Lisa Takata









I didn't pay much attention the first two times a police helicopter circled overhead while I made photographs on a moonless night in my Phoenix backyard. But when the patrol car pulled up at the end of the driveway, I did stop for a moment and wonder what was going on. I guess they did, too. Yes officer, I know it's 2 a.m. and it might seem a little strange to be running around in complete darkness with giant pieces of watercolor paper, a slide projector and three kiddie play pools filled with photo development chemicals. But this adventure is too big to be contained by the constraints of an indoor darkroom, and too interesting to let a good night's sleep get in the way. Officer, this is not some outdoor meth lab operation, and I'm not crazy . . . I'm just making art

For me, photography is a means of telling visual stories. The artwork I create pushes past the boundaries of verbal storytelling into languages of historic photographic processes (bromoil, cyanotype, gum bichromate). I hope to engage viewers in wanting to know more and encourage them to give their own stories a voice. Some of these images were created during artist residencies at Rocky Mountain National Park and Yosemite National Park. I hiked 70 miles per week during each residency, but also had plenty of opportunity to sit and enjoy a sunset, read the writings of John Muir or observe the changing seasons.

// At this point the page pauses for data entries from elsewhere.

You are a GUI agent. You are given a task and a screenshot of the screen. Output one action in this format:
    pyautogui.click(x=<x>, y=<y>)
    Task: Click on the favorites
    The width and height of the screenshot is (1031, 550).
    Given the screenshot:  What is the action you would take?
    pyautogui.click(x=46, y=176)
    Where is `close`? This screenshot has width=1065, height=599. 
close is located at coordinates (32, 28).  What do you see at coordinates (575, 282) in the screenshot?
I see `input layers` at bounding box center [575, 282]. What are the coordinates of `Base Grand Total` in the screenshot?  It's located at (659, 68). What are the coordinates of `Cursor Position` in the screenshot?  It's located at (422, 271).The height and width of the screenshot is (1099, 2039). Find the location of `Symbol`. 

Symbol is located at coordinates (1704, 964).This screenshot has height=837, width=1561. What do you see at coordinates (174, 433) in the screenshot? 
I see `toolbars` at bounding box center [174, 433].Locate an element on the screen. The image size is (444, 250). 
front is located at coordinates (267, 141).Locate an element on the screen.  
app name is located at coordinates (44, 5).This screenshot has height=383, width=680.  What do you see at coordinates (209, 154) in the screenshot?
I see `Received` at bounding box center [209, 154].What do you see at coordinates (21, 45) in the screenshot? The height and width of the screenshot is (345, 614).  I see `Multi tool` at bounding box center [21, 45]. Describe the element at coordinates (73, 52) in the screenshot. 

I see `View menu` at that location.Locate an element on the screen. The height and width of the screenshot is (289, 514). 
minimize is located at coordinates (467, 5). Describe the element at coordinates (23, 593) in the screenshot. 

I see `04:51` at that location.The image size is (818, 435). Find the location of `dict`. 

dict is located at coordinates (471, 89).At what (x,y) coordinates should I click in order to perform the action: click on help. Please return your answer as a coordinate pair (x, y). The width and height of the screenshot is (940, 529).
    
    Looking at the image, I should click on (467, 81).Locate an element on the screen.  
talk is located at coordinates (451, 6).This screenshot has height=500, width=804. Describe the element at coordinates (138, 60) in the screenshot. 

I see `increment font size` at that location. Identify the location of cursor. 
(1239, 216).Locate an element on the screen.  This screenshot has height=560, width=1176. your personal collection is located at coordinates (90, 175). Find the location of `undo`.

Over the past several years I have also been strongly influenced by three extended visits to Ecuador and Peru, where I studied pottery with local artisans, photographed their lives and heard their stories. They, too live in a place and time where their lives for the most part are unrecorded by photographs or storytelling. One of my personal goals is to create such a record of these remarkable artists and their vanishing craft during future travels to South America.